Li Xiao-Zhou, Sheng Bin, Zhang Man
Opt Lett. 2022 Jun 1;47(11):2822-2825. doi: 10.1364/OL.459638.
We demonstrate the successful prediction of the continuous intensity time series and reproduction of the underlying dynamical behaviors for a chaotic semiconductor laser by reservoir computing. The laser subject to continuous-wave optical injection is considered using the rate-equation model. A reservoir network is constructed and trained using over 2 × 10 data points sampled every 1.19 ps from the simulated chaotic intensity time series. Upon careful optimization of the reservoir parameters, the future evolution of the continuous intensity time series can be accurately predicted for a time duration of longer than 0.6 ns, which is six times the reciprocal of the relaxation resonance frequency of the laser. Moreover, we demonstrate for the first time, to the best of our knowledge, that the predicted intensity time series allows for accurate reproduction of the chaotic dynamical behaviors, including the microwave power spectrum, probability density function, and the chaotic attractor. In general, the demonstrated approach offers a relatively high flexibility in the choice of reservoir parameters according to the simulation results, and it provides new insights into the learning and prediction of semiconductor laser dynamics based on measured intensity time series.

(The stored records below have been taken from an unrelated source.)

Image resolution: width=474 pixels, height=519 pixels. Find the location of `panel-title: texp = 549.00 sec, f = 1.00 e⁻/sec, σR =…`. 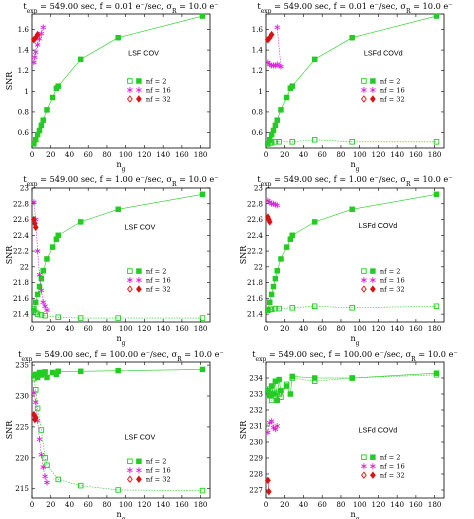

panel-title: texp = 549.00 sec, f = 1.00 e⁻/sec, σR =… is located at coordinates (354, 181).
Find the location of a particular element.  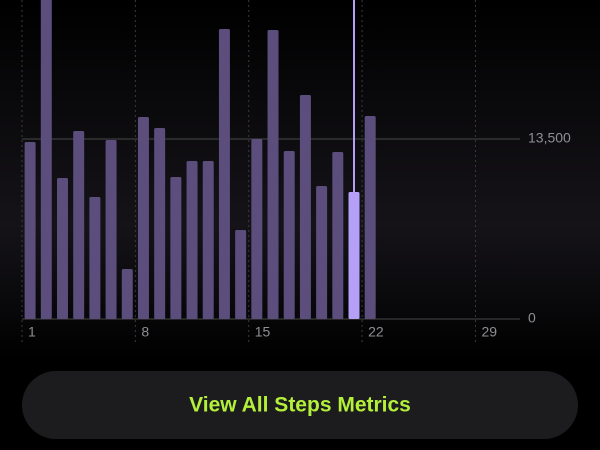

button-label: View All Steps Metrics is located at coordinates (300, 406).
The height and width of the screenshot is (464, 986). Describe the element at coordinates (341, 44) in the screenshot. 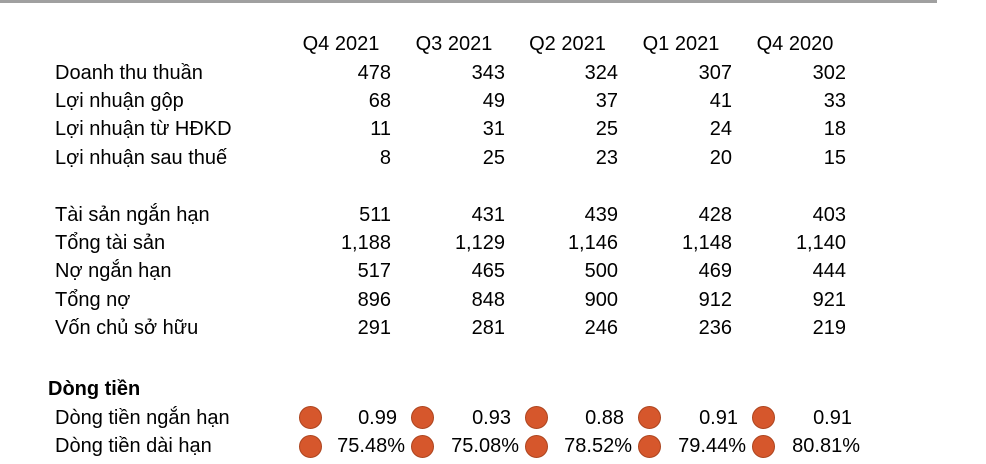

I see `column-header-q4-2021: Q4 2021` at that location.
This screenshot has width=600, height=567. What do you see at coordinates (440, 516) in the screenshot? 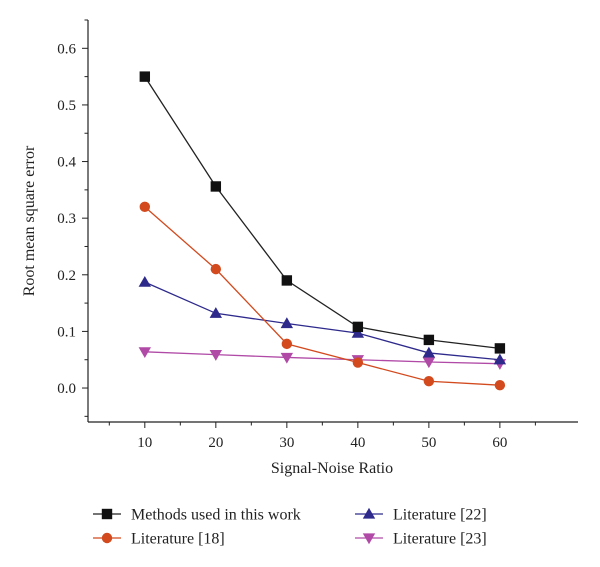
I see `legend-label: Literature [22]` at bounding box center [440, 516].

我们通过储层计算展示了对连续强度时间序列的成功预测以及对混沌半导体激光器潜在动力学行为的再现。使用速率方程模型来考虑受连续波光注入的激光器。构建了一个储层网络,并使用从模拟混沌强度时间序列中每隔1.19皮秒采样的超过2×10个数据点进行训练。在仔细优化储层参数后,对于持续时间超过0.6纳秒(这是激光器弛豫共振频率倒数的六倍)的连续强度时间序列的未来演化可以被准确预测。此外,据我们所知,我们首次证明预测的强度时间序列能够准确再现混沌动力学行为,包括微波功率谱、概率密度函数和混沌吸引子。一般来说,所展示的方法在根据模拟结果选择储层参数方面具有相对较高的灵活性,并且为基于测量强度时间序列的半导体激光器动力学的学习和预测提供了新的见解。